→ What to do: Pick out each line in the records below that contains the word "should", and copy those lines.

***** Records to process *****

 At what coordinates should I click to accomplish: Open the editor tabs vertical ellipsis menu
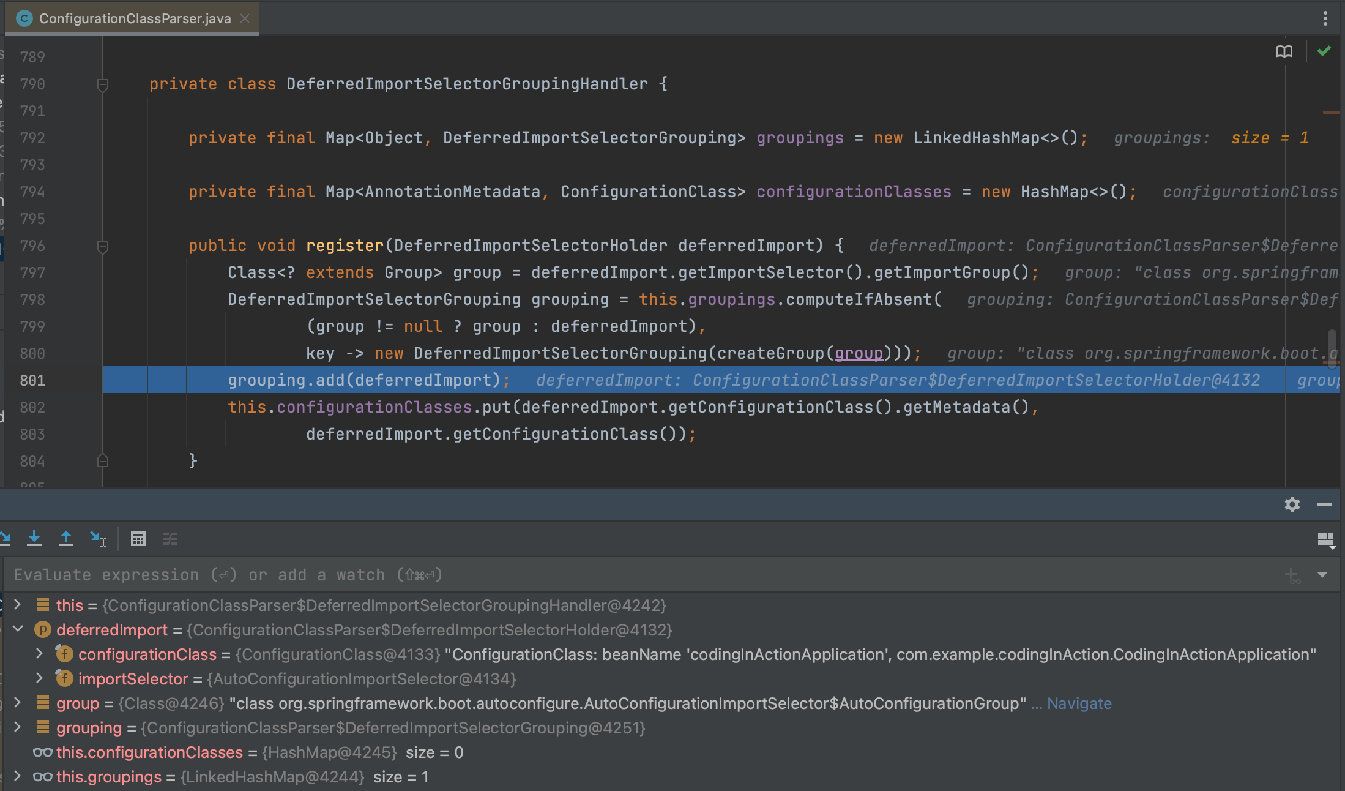1325,18
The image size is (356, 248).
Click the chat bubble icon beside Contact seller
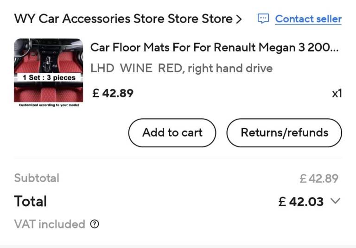[263, 19]
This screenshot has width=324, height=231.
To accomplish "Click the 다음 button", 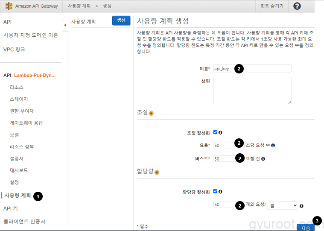I will (306, 227).
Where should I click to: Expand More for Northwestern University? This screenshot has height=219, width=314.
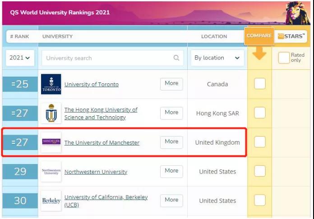[171, 171]
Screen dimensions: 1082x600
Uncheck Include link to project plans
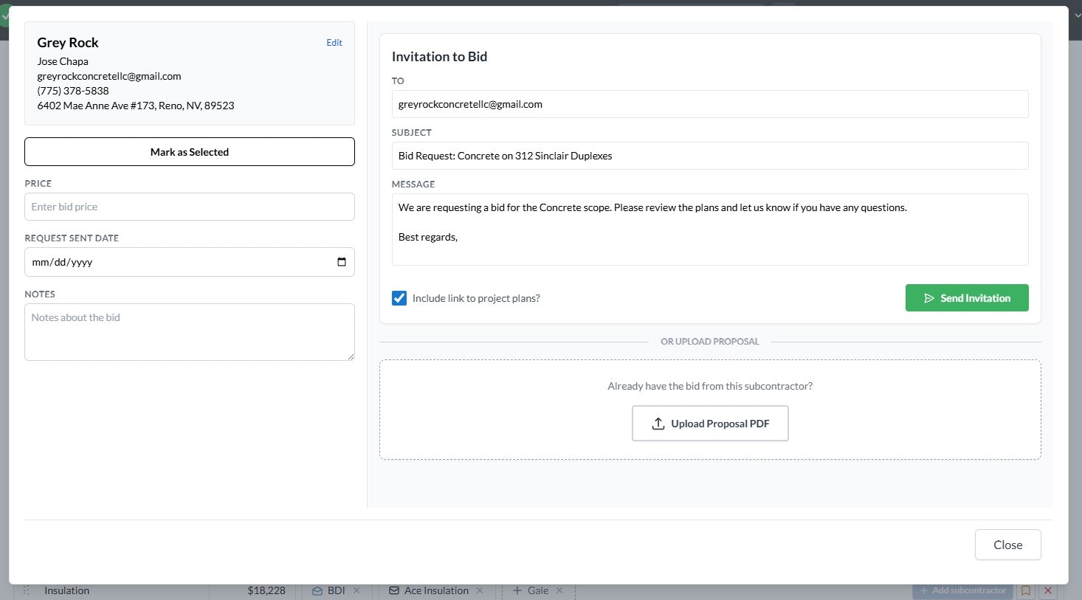click(399, 297)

*****

→ The completed task:
 At what coordinates should I click to accomplish: Open the editor tabs vertical ellipsis menu
Where should I click to: Expand More for Northwestern University? This screenshot has height=219, width=314.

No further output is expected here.